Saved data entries
* * *

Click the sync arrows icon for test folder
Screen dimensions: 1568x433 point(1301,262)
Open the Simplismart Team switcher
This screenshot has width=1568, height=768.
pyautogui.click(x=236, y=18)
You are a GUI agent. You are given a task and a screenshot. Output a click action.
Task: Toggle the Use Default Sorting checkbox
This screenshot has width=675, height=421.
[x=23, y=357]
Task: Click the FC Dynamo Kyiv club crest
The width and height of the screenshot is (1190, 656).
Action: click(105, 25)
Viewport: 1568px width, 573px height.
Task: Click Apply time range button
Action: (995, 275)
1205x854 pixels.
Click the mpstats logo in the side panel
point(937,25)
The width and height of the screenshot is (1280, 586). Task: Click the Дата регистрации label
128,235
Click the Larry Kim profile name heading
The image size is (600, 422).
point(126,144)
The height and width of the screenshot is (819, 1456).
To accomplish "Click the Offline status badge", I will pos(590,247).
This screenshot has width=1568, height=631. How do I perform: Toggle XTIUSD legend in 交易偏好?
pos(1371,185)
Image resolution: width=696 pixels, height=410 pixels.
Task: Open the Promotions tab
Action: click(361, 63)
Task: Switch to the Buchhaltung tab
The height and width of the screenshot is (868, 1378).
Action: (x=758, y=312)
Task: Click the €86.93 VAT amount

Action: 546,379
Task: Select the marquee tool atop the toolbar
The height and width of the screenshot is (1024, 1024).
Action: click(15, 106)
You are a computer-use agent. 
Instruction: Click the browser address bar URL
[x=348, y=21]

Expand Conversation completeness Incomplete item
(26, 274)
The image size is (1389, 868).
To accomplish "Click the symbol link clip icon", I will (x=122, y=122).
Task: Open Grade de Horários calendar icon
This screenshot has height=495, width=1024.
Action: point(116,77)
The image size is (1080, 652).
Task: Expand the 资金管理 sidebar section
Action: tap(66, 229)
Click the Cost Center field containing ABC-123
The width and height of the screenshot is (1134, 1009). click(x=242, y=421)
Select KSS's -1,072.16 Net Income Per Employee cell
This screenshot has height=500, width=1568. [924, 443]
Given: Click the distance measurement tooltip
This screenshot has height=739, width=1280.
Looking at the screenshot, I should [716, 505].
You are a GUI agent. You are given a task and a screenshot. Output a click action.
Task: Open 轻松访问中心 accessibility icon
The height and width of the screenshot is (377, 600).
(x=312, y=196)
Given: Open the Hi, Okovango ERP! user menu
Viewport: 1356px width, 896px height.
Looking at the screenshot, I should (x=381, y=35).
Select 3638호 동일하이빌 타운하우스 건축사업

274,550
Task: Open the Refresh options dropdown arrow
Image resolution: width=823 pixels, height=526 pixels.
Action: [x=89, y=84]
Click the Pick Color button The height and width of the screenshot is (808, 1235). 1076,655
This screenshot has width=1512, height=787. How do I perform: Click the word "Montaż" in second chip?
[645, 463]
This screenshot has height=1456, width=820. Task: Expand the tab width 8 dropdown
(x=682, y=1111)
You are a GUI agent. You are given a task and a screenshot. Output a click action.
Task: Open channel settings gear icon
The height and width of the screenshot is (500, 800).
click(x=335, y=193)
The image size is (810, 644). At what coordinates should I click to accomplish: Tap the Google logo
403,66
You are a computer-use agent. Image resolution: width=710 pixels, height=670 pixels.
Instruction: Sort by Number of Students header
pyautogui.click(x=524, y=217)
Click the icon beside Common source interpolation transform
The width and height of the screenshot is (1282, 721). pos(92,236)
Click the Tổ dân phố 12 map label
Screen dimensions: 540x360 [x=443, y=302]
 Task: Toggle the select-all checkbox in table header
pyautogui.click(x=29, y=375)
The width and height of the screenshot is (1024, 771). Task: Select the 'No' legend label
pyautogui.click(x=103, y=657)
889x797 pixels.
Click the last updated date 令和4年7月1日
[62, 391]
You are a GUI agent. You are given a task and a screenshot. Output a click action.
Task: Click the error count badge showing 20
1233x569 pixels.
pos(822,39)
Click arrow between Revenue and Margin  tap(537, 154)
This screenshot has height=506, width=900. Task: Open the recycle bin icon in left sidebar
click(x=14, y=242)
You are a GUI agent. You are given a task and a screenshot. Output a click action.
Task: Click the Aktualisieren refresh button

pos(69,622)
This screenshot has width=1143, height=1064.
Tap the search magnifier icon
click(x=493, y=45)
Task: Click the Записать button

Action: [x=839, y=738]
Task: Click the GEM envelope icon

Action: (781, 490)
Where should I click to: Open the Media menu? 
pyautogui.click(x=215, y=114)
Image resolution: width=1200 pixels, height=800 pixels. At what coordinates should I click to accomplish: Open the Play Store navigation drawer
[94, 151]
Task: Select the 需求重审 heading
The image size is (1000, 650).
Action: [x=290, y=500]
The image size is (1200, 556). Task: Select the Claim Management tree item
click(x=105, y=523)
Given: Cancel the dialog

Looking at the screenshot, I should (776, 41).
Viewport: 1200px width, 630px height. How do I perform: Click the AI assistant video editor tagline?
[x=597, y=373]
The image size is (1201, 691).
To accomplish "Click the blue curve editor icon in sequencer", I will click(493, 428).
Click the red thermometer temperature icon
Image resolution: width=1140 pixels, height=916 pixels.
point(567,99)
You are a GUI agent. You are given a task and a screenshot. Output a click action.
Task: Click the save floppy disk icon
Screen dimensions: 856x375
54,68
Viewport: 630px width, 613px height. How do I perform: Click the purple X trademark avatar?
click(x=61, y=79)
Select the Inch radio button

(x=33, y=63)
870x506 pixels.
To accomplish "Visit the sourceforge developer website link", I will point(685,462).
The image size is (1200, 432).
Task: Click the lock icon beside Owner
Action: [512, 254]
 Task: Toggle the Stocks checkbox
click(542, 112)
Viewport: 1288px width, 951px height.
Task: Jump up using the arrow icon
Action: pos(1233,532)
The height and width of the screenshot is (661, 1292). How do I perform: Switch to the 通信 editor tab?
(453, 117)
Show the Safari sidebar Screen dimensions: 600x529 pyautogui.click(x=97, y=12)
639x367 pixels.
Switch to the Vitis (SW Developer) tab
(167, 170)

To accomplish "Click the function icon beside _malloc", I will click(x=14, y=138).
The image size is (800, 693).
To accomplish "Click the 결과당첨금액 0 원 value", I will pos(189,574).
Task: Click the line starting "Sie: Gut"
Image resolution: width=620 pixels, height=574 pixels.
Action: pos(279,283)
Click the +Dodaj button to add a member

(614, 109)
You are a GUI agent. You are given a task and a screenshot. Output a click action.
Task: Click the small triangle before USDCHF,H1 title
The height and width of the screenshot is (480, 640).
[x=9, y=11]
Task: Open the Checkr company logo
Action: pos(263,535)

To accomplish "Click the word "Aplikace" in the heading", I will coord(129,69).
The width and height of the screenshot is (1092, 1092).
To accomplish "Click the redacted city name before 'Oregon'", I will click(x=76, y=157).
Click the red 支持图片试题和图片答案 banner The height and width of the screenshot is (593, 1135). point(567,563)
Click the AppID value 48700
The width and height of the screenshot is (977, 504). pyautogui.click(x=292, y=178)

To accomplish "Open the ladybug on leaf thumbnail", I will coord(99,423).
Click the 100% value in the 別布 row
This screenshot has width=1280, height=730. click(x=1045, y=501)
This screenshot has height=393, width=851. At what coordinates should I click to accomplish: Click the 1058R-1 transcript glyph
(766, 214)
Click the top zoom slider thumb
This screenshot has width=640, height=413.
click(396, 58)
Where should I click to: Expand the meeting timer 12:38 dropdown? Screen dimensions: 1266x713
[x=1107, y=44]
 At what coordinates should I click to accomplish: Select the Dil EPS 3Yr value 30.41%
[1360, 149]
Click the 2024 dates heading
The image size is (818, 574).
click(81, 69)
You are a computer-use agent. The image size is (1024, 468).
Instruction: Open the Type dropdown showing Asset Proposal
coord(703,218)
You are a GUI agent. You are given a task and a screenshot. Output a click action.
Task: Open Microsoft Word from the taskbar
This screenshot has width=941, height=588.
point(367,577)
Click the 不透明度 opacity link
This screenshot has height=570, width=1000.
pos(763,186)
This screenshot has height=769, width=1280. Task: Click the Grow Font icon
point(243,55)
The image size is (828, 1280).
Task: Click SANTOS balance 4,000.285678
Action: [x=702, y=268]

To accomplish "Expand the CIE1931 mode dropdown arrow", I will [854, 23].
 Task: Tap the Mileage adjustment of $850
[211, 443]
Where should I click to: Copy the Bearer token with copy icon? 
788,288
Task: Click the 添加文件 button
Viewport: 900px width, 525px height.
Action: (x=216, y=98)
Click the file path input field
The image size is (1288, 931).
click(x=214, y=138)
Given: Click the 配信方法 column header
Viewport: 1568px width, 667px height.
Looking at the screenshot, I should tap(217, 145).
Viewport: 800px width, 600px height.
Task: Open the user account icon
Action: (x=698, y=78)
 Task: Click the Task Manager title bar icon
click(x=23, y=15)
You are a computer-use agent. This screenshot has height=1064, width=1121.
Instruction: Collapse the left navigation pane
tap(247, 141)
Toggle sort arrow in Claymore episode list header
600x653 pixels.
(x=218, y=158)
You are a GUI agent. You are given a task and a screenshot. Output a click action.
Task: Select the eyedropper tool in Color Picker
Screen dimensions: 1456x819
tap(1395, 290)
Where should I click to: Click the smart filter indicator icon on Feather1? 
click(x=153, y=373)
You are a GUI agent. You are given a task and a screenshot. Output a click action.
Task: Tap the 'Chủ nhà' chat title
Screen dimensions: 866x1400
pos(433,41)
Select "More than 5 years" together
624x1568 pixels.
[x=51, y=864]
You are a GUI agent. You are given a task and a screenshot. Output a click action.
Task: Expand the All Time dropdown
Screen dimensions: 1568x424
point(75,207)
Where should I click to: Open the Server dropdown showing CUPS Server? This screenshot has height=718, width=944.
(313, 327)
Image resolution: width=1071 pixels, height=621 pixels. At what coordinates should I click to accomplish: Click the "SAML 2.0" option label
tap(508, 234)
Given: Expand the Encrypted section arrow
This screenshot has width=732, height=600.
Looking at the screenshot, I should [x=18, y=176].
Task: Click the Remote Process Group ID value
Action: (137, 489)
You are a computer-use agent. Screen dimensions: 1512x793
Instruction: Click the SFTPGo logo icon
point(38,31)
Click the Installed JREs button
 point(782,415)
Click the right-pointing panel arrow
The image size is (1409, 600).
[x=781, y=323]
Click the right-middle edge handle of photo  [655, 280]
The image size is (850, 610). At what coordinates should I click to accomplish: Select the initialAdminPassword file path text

* * *

Exercise brief – A single number is the whole answer: how many lines in the data above hold the string "Color".

Task result – 2